Filter the records down to the lines that hold the word "computer", and copy each of those lines.
___ Dataset records ___
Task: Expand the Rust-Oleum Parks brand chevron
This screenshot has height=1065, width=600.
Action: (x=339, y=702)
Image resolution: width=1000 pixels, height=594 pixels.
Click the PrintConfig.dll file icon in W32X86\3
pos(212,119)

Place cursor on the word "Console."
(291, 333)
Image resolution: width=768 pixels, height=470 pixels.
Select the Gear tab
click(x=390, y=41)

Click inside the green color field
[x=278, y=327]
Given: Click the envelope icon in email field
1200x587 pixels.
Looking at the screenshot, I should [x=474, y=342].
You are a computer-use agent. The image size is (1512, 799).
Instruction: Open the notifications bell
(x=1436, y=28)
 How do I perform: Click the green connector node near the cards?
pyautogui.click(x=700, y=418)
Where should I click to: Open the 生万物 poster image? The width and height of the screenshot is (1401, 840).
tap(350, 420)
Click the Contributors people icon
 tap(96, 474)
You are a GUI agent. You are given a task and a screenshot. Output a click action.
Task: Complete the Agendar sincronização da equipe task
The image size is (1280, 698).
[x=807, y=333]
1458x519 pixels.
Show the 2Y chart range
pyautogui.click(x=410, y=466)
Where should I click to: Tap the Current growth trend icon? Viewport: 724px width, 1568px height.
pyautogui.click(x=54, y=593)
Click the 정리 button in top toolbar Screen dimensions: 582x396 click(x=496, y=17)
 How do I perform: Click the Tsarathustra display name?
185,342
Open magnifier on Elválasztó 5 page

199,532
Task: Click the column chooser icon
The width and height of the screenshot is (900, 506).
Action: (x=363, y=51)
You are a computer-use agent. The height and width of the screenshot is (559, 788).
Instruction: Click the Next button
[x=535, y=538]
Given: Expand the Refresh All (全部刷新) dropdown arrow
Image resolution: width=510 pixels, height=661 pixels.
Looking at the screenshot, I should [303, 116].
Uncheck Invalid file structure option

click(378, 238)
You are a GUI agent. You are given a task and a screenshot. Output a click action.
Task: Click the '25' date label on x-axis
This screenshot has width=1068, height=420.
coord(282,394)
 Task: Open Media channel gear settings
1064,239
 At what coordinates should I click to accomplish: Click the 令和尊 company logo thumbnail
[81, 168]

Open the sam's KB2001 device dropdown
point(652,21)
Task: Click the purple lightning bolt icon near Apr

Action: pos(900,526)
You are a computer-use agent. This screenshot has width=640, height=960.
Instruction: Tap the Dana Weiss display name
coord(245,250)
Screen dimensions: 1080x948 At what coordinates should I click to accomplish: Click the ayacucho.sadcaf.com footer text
___
■ **Answer for this exercise**
You are a computer-use agent. The image size is (1512, 799).
You are a computer-use agent. The height and width of the screenshot is (559, 788).
You are a computer-use agent. This screenshot has width=640, height=960.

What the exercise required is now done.